The problem:
Output range, inclusive: from the line containing "Given: Open Entity Config3 link" to the line containing "Image resolution: width=1706". Restate those lines from the data below word for word and only those.

Material provided:
★ ★ ★ ★

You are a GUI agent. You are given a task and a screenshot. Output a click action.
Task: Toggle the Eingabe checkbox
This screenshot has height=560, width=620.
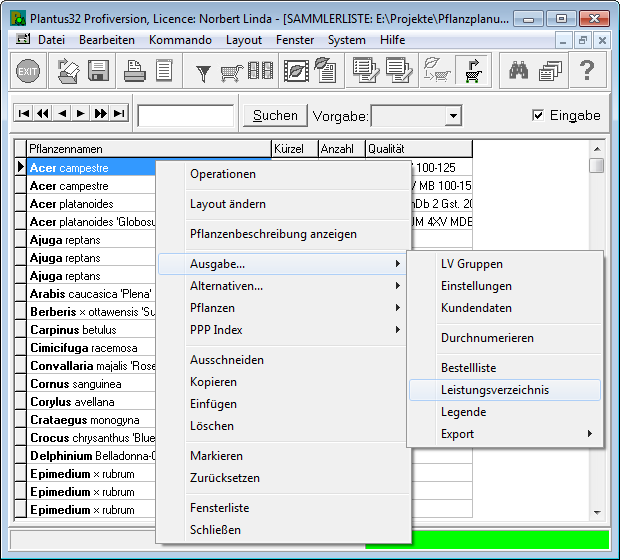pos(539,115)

★ ★ ★ ★

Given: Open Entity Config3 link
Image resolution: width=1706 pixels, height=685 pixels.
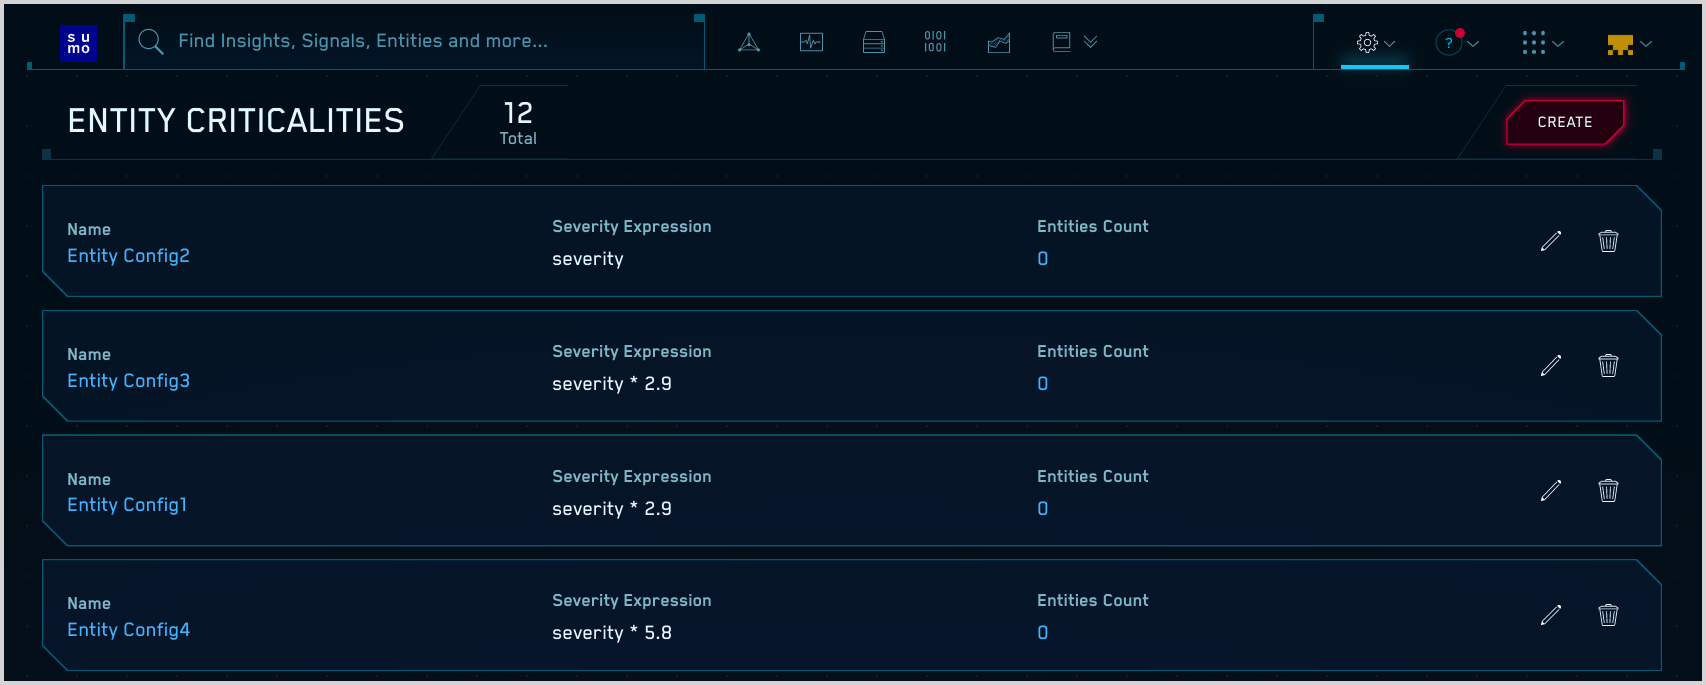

★ ★ ★ ★

Task result:
Given: Open Entity Config3 link
Image resolution: width=1706 pixels, height=685 pixels.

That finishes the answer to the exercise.